«

»

Aug 10 2011

Print this Post

Repairing a Recalled Step Stool

I read a few days ago over at ToolGuyd that all of the wooden step stools sold by Target were being recalled. According to the article there have been 26 reports of the stools collapsing, which didn’t surprise me since I own one that has been falling apart for years. The only reason we aren’t one of the reports is that I realized that the glue joints had failed and the stool was only being held together by dowels. So I would periodically pound it back together.

I commented on the post that I though that the reason the step stools are failing wasn’t the design or the materials used, it was just poor glue application. I wasn’t about to deal with a recall for something I could fix in less than half an hour in my shop, plus I wanted to prove my point, so I decided to pull the stool apart and glue it back together properly. Here are some pictures from that process.

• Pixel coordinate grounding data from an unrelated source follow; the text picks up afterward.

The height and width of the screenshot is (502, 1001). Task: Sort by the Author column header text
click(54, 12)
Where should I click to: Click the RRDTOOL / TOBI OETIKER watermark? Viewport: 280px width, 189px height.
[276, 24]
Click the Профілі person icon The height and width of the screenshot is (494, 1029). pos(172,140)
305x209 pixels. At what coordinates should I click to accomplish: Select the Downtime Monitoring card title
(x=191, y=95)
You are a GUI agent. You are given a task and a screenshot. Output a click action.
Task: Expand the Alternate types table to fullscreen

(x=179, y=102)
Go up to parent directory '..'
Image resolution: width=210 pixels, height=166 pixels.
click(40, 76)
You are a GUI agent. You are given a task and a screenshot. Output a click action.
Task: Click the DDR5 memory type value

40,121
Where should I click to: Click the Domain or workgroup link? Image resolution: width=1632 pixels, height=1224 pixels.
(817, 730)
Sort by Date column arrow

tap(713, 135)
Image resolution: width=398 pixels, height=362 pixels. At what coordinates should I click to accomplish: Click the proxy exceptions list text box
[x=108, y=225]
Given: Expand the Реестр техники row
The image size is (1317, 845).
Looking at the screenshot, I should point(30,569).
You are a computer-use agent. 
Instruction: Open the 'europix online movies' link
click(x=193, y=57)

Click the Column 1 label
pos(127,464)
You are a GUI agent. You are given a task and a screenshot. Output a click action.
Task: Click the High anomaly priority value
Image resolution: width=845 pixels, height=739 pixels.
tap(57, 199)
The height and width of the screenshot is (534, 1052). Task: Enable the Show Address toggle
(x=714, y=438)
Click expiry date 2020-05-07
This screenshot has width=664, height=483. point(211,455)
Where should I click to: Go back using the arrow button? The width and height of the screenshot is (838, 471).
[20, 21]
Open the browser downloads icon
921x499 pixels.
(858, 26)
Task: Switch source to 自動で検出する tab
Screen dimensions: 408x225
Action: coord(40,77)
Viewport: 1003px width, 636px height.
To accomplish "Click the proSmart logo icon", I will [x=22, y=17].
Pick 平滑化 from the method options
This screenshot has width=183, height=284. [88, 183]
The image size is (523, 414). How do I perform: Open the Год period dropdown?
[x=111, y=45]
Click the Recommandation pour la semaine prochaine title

Note: I’m trying out a new way of displaying a project. I’m still working out the bugs so bear with me. Also I have no idea how it’ll look on the RSS feed so I apologize in advance to any people following me via RSS.

Broken Front

Before I did anything to the stool, I noticed the front panel had separated. It turns out that the only thing holding that side together was a glued butt joint. It was supposed to be held together by dowels, but the dowel holes are too deep, so when the stool was assembled the dowel were pressed all the way into the front panel.

Removing the Bottom Step

First I pulled off the lower step, which came off way to easily. You can see it is again held in place by two doweled and glued butt joints. On the bottom right of the picture you’ll notice that the front and sides don’t line up properly, leaving less surface area for glue. I also noticed that there was barely any glue on the dowels.

Removing the Side

Removing the Side

I pulled off the left side to expose the joints. Again the side came off way too easily, the glue on the butt joints had long ago failed and all that was holding it together was the dowels.

Broken Glue Bond

Broken Glue Bond

Here’s a better view of one of the joints. There’s barely any glue on the face and almost none on the dowels. Also notice the hole without a dowel, there’s no corresponding hole on the back piece that this side mates to.

Hidden Dowels

Hidden Dowels

Here’s a better view of the front piece where the dowels were pushed so far into the piece that they were irrelevant. The whole strength of this joint depended on some badly applied glue.

Drilling Out a Dowel

Drilling Out a Dowel

I was able to remove one of the recessed dowels by slowly drilling into it with a small drill bit and pulling it our while it was attached to the bit. The other dowel was one of only two or three that was actually glued in place, so I just drilled it out with a 5/16″ bit.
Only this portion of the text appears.